Required work>
Copy each line below exactly.
++++
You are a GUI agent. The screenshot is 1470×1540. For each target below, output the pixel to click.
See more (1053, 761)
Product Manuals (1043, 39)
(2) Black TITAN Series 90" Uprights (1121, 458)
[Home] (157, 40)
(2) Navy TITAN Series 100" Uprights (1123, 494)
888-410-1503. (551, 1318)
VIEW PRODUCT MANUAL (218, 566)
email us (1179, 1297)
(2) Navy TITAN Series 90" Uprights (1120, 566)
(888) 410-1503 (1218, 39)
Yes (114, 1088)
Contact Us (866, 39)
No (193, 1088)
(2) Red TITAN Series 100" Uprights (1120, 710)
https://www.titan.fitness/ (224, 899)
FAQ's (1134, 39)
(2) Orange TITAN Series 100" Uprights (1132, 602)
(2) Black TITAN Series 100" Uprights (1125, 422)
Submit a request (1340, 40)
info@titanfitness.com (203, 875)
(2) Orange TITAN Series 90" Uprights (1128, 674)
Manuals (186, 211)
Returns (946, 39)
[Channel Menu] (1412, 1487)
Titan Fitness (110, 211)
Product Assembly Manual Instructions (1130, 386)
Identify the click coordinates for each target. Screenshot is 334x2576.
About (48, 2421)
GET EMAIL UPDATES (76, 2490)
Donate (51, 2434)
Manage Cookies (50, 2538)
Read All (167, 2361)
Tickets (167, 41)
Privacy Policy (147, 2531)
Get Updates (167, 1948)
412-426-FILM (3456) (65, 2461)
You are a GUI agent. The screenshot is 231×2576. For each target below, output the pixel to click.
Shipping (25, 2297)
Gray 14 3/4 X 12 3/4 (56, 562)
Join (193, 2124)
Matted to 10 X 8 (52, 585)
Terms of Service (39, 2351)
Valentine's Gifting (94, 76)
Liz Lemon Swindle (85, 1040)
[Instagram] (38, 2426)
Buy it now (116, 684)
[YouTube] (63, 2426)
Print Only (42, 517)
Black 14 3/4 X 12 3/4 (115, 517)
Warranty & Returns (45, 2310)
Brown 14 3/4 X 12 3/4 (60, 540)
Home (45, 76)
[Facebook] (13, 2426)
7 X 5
++++
Response>
You are a GUI agent. The screenshot is 1470×1540. For each target below, output the pixel to click.
See more (1053, 761)
Product Manuals (1043, 39)
(2) Black TITAN Series 90" Uprights (1121, 458)
[Home] (157, 40)
(2) Navy TITAN Series 100" Uprights (1123, 494)
888-410-1503. (551, 1318)
VIEW PRODUCT MANUAL (218, 566)
email us (1179, 1297)
(2) Navy TITAN Series 90" Uprights (1120, 566)
(888) 410-1503 (1218, 39)
Yes (114, 1088)
Contact Us (866, 39)
No (193, 1088)
(2) Red TITAN Series 100" Uprights (1120, 710)
https://www.titan.fitness/ (224, 899)
FAQ's (1134, 39)
(2) Orange TITAN Series 100" Uprights (1132, 602)
(2) Black TITAN Series 100" Uprights (1125, 422)
Submit a request (1340, 40)
info@titanfitness.com (203, 875)
(2) Orange TITAN Series 90" Uprights (1128, 674)
Manuals (186, 211)
Returns (946, 39)
[Channel Menu] (1412, 1487)
Titan Fitness (110, 211)
Product Assembly Manual Instructions (1130, 386)
Identify the click coordinates for each target. Screenshot is 334x2576.
About (48, 2421)
GET EMAIL UPDATES (76, 2490)
Donate (51, 2434)
Manage Cookies (50, 2538)
Read All (167, 2361)
Tickets (167, 41)
Privacy Policy (147, 2531)
Get Updates (167, 1948)
412-426-FILM (3456) (65, 2461)
You are a GUI agent. The screenshot is 231×2576. For each target below, output the pixel to click.
Shipping (25, 2297)
Gray 14 3/4 X 12 3/4 (56, 562)
Join (193, 2124)
Matted to 10 X 8 (52, 585)
Terms of Service (39, 2351)
Valentine's Gifting (94, 76)
Liz Lemon Swindle (85, 1040)
[Instagram] (38, 2426)
Buy it now (116, 684)
[YouTube] (63, 2426)
Print Only (42, 517)
Black 14 3/4 X 12 3/4 (115, 517)
Warranty & Returns (45, 2310)
Brown 14 3/4 X 12 3/4 (60, 540)
Home (45, 76)
[Facebook] (13, 2426)
7 X 5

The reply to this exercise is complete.